La figure de Nestor Makhno, ou les tribulations d'un héros révolutionnaire

En attendant la parution des actes du colloque LE RETOUR DES HEROS : LA RECONSTITUTION DES MYTHOLOGIES NATIONALES à L'HEURE DU POSTCOMMUNISME quelques conclusions sur la traversée du siècle de la figure du leader anarchiste:

Dans l'Ukraine d'après la « Révolution orange », l’association La Dernière barricade organise à Gouliaï-Polé depuis l’été 2006 un festival rock intitulé « Le jour de l’indépendance avec Nestor Makhno ». Pour paraphraser le défunt Jdanov, la manifestation est libertaire dans la forme et nationale dans son contenu. Pour une ambiance « à la Woodstock », on « choque le bourgeois » en faisant du body-painting alors que fleurissent les drapeaux ukrainiens. On y vend entre autres un tee-shirt qui affirme que « Makhno, c’est plus fort que Che Guevara »... L’intelligentsia orangiste était en passe de réussir là où Nicolas Sarkozy a échoué avec Guy Môcquet : transformer une figure de l’extrême gauche en garante de l’unité nationale...

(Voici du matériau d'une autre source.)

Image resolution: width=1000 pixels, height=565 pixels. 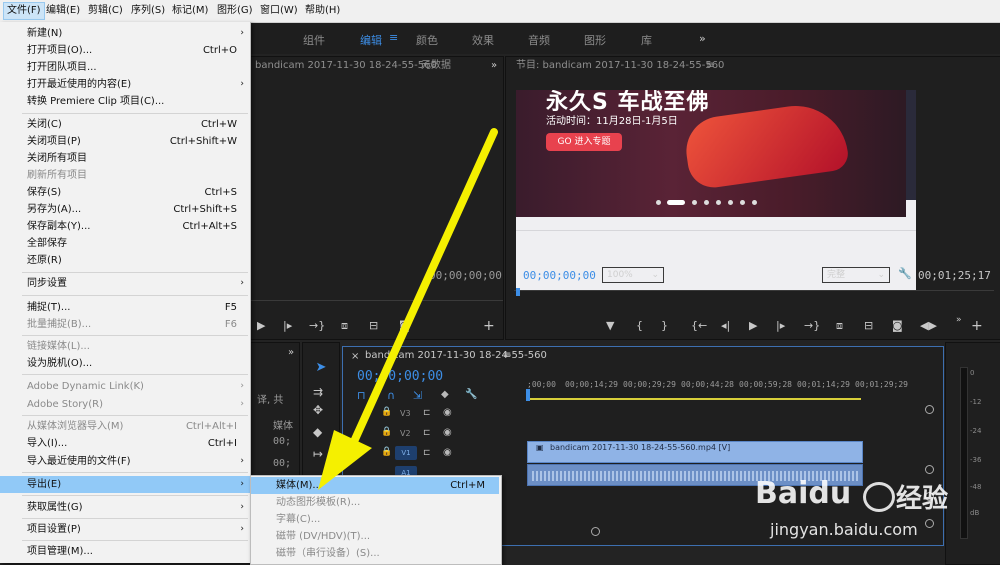 What do you see at coordinates (922, 499) in the screenshot?
I see `watermark-cn: 经验` at bounding box center [922, 499].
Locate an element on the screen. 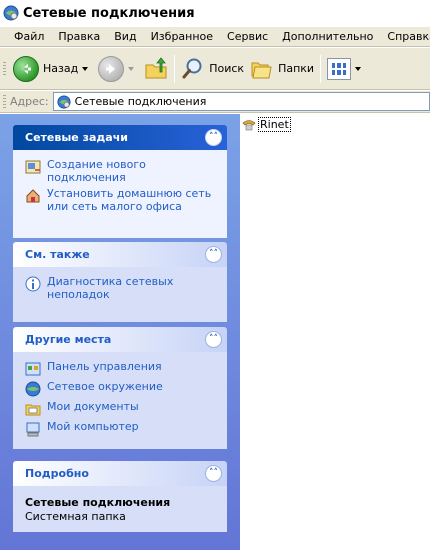  forward-button is located at coordinates (118, 69).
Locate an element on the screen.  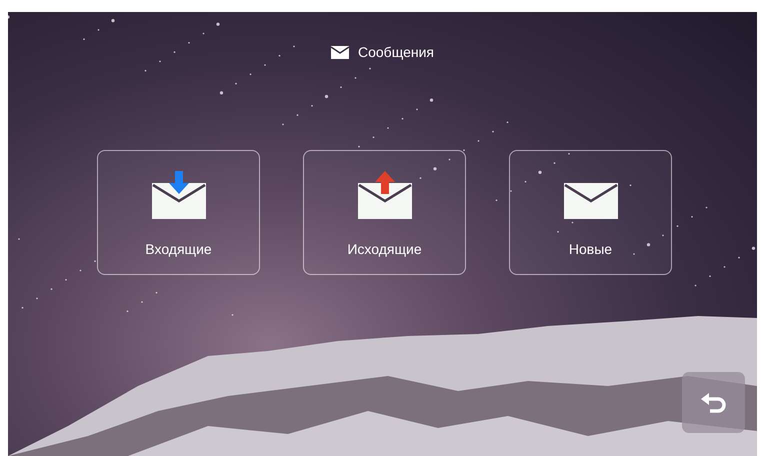
return-arrow-icon is located at coordinates (713, 402).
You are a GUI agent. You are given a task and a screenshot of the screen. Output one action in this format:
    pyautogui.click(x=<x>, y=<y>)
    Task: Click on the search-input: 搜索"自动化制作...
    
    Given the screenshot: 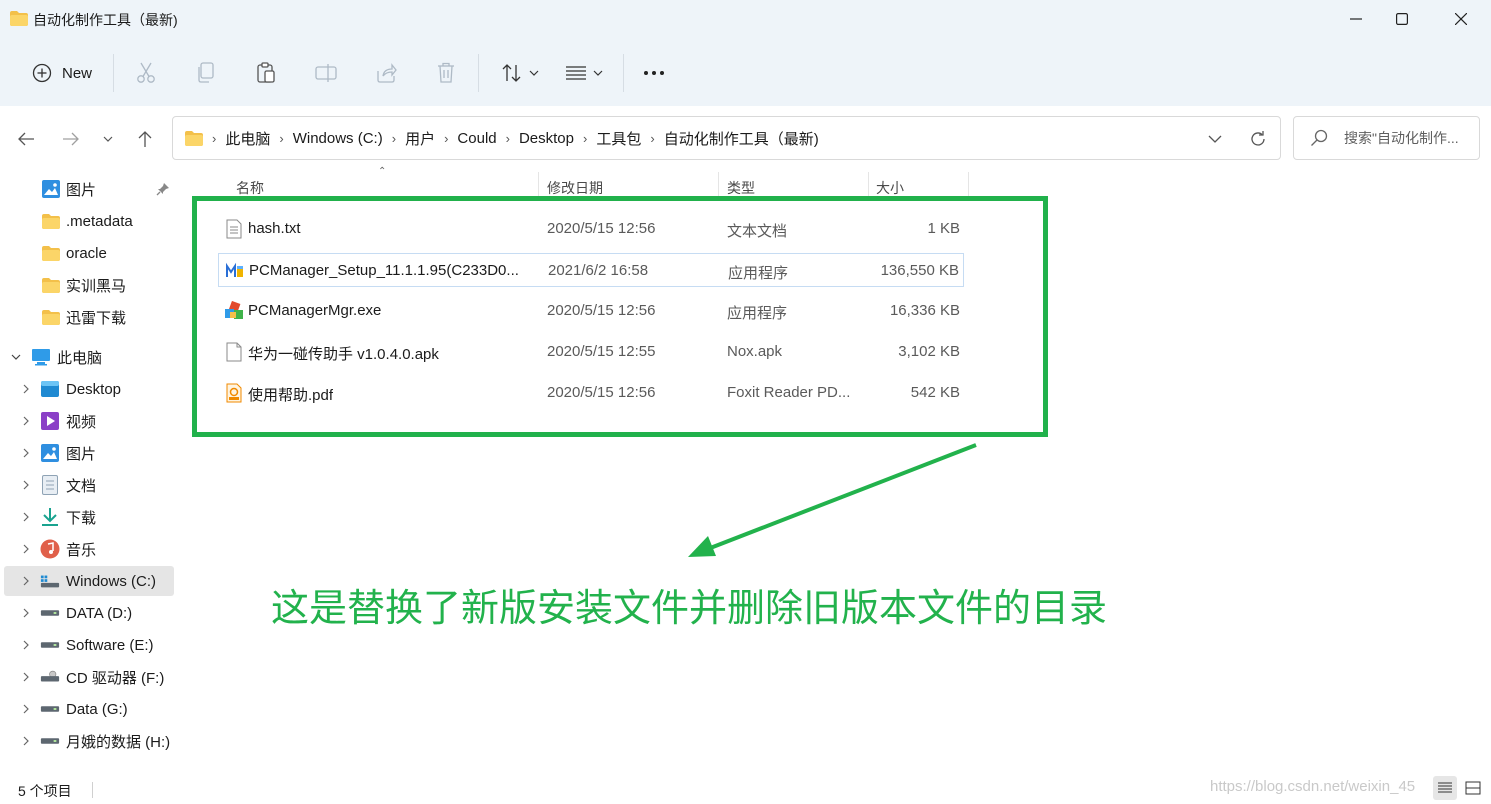 What is the action you would take?
    pyautogui.click(x=1386, y=138)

La diffusion du feuilleton Les neuf vies de Nestor Makhno à la télévision russe qui a rencontré un succès public en juillet 2007, a ébranlé cette construction. La série a provoqué l’ire des commentateurs. Des Ukrainiens regrettent que « leur » héros soit filmé pas des Russes. Les communistes critiquent la réhabilitation d’un bandit et, de l’extrême gauche antistalinienne à l’extrême-droite nationaliste, on subodore une manipulation du pouvoir russe à cause du populisme primaire du feuilleton... Difficile pourtant de reconnaître la propagande poutinienne dans l’appel de Makhno : « Je ne vous promets pas une vie facile, mais la liberté, on l’aura ! ».

Une fois de plus, profitant de l’affrontement entre ses différents ennemis, Makhno se sera échappé. En effet, son aura a toujours profité de l’unanimité des haines qu’il suscitait comme elle se sera nourrie d’un perpétuel porte-à-faux entre plusieurs archétypes. Chef de guerre, leader paysan et militant politique, il était l’un des rares à cumuler ces trois raisons sociales. Pour le disqualifier, l’image de suppôt de koulak était moins efficace que celle, fantasmée, d’un génie du mal exorcisant les peurs nées de la violence révolutionnaire. Cela a terni les dernières années du Batko mais l’a inscrit durablement dans les mémoires. L’affirmation d’une contre-culture « jeune » a favorisé sa réémergence à l’ouest puis à l’est, sous forme iconique. En Occident, la persistance de l’aspiration révolutionnaire a préservé une certaine authenticité, alors qu’en ex-URSS, il ne doit son salut qu’aux tensions ukraino-russes et aux vertus paradoxales de l’autoritarisme poutinien.